## Problem statement
Copy the rows between the line containing "Where should I click to: Select" and the line containing "(1220, 298)", inclusive, reproducing each line word for word.

## Excerpted records
========
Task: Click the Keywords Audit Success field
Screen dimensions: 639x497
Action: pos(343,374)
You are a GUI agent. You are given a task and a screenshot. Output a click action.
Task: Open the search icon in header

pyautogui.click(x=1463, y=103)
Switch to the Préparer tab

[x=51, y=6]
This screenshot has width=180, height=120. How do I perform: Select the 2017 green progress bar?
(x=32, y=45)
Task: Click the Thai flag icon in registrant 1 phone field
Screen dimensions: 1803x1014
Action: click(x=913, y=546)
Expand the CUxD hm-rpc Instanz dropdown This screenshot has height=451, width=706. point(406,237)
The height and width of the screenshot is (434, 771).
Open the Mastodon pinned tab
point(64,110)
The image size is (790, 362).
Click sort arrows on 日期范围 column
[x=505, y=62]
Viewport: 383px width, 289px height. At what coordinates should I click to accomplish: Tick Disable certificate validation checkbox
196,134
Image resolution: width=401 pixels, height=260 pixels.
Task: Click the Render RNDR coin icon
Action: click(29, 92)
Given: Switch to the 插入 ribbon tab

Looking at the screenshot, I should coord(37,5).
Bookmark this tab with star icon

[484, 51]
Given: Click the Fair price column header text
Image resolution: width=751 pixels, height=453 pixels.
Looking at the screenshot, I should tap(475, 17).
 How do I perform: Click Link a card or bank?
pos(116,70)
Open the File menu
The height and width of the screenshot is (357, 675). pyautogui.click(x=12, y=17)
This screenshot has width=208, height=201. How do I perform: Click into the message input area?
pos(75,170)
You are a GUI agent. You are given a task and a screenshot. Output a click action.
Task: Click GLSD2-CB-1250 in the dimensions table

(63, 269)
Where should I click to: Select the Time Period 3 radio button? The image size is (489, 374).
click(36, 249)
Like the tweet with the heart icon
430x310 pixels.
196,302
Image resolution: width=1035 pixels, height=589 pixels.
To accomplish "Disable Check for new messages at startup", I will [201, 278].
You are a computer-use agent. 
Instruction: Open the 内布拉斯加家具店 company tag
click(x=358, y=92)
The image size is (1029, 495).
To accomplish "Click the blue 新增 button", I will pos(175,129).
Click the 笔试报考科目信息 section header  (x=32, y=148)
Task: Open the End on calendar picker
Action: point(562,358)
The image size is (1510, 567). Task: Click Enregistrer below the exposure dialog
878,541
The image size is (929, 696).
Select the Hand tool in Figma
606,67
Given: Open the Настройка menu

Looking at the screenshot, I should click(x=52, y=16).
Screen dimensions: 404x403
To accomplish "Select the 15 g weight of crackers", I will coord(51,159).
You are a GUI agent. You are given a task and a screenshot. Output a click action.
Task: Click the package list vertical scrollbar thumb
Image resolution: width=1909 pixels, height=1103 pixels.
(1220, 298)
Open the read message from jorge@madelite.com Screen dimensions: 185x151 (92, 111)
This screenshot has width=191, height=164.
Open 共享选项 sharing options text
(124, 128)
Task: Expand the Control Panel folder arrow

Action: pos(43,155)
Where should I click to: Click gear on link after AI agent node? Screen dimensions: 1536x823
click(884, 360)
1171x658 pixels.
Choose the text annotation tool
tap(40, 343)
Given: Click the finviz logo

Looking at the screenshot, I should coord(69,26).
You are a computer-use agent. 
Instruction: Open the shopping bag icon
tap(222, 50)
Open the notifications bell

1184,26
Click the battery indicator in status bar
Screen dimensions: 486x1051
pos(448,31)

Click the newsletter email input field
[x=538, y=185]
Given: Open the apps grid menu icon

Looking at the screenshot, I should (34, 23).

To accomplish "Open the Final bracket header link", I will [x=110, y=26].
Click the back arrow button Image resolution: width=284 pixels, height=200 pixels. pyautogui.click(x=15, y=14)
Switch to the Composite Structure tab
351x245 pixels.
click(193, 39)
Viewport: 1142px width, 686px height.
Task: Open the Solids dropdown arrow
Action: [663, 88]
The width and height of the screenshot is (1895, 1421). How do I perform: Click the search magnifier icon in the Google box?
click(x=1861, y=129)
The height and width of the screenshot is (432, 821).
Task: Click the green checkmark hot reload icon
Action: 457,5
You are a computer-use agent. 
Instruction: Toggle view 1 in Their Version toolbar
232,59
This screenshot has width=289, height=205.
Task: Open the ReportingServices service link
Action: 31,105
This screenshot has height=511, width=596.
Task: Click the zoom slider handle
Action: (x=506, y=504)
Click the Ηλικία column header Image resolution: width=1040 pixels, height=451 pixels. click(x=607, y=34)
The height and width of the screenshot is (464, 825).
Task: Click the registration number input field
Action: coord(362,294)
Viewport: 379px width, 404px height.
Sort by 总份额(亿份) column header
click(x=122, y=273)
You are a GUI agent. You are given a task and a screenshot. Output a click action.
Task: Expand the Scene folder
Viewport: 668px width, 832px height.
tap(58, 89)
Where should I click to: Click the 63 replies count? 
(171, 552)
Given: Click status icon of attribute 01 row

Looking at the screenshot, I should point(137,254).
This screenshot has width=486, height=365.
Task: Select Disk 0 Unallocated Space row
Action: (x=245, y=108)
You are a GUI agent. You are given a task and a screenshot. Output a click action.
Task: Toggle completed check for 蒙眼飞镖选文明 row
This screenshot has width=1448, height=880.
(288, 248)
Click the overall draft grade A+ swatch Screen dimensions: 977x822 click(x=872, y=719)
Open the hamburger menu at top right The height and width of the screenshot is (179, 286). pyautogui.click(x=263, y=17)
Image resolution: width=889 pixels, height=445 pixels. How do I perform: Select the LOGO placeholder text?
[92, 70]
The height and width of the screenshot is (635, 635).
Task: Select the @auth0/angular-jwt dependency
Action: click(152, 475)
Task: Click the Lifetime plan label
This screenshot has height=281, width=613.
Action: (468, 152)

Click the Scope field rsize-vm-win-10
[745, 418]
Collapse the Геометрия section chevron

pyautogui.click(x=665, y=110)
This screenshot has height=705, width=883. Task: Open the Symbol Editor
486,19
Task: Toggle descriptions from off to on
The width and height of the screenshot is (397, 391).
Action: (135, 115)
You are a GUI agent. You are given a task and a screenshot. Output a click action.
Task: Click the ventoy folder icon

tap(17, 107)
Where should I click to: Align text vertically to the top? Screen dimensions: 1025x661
========
## Task output
Where should I click to: Select the Time Period 3 radio button? The image size is (489, 374).
click(36, 249)
Like the tweet with the heart icon
430x310 pixels.
196,302
Image resolution: width=1035 pixels, height=589 pixels.
To accomplish "Disable Check for new messages at startup", I will [201, 278].
You are a computer-use agent. 
Instruction: Open the 内布拉斯加家具店 company tag
click(x=358, y=92)
The image size is (1029, 495).
To accomplish "Click the blue 新增 button", I will pos(175,129).
Click the 笔试报考科目信息 section header  (x=32, y=148)
Task: Open the End on calendar picker
Action: point(562,358)
The image size is (1510, 567). Task: Click Enregistrer below the exposure dialog
878,541
The image size is (929, 696).
Select the Hand tool in Figma
606,67
Given: Open the Настройка menu

Looking at the screenshot, I should click(x=52, y=16).
Screen dimensions: 404x403
To accomplish "Select the 15 g weight of crackers", I will coord(51,159).
You are a GUI agent. You are given a task and a screenshot. Output a click action.
Task: Click the package list vertical scrollbar thumb
Image resolution: width=1909 pixels, height=1103 pixels.
(1220, 298)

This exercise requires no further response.